Summary of the invention

Press for the technology of the refiner plates that high-performance refiner plates and design may form by the wide region metal alloy outside the 17-4PH alloy for example for a long time, the metal alloy of these wide regions is common now only to be used to form traditional refiner plates.And, press for such refiner plates for a long time: the abrasive characteristic of only finding not only is provided, and has long service life by the wear resistence that improves in the high-performance refiner plates.

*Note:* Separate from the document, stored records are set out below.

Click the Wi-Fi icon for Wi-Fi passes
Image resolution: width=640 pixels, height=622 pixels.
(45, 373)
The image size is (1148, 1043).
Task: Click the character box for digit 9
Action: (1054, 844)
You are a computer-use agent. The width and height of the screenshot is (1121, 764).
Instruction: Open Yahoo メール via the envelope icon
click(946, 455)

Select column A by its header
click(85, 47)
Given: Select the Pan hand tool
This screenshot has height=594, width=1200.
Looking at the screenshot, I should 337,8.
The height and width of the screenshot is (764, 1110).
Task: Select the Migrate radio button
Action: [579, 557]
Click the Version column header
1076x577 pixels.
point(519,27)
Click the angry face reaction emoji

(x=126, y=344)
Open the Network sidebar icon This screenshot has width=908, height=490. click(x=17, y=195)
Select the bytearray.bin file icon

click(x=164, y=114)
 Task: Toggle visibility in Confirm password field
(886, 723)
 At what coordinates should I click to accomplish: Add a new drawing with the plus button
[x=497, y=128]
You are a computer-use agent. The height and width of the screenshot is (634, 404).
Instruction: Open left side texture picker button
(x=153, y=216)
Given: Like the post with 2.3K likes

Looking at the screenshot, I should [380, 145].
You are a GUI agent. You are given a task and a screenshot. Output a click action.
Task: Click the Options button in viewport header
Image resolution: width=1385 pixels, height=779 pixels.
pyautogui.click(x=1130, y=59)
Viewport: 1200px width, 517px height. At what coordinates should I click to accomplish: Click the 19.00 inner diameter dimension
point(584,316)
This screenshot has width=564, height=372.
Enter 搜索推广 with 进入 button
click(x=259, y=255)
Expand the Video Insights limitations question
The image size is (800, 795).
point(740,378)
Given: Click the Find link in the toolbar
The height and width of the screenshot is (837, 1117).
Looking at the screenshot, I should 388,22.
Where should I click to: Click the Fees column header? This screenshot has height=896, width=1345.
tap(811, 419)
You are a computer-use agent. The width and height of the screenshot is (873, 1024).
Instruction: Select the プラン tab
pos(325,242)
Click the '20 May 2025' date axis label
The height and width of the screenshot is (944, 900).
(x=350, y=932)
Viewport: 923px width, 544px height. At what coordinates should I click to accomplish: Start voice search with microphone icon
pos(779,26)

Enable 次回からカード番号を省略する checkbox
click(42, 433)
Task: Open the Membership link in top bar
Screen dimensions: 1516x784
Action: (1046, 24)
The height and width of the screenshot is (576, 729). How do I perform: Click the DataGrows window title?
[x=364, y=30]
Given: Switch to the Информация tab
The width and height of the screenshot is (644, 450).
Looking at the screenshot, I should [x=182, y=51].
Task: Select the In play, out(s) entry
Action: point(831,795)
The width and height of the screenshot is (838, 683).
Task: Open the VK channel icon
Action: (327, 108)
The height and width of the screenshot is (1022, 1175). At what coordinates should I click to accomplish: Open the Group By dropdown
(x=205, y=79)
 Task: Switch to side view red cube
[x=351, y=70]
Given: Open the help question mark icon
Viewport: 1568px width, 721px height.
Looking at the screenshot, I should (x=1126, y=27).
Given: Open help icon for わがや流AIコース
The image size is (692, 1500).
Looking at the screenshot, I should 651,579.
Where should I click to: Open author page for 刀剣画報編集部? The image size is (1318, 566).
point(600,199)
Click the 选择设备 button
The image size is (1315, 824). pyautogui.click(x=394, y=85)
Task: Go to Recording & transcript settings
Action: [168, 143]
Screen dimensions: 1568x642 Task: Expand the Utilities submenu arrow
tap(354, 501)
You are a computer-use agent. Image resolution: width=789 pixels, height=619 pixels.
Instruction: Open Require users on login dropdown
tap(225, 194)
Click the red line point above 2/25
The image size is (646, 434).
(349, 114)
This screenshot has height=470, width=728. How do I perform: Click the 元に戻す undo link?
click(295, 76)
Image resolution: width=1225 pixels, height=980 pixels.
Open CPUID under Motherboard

The invention provides a kind of refiner plates that is used for lignocellulosic material machinery refiner, described refiner plates comprises: lapped face, comprise abrasive stick and groove, wherein said each abrasive stick has top that comprises leading edge and the lower part that comprises root in described refiner plates bases; The described top of described abrasive stick have narrow width and less than 5 the degree drafting angles, and the described lower part of described abrasive stick have greater than the wide width of the described narrow width in top and at least one sidewall of described abrasive stick at least 5 the degree drafting angles.

Description of drawings

Fig. 1 is the abrasive stick of traditional high-performance refiner plates and the sectional view of groove.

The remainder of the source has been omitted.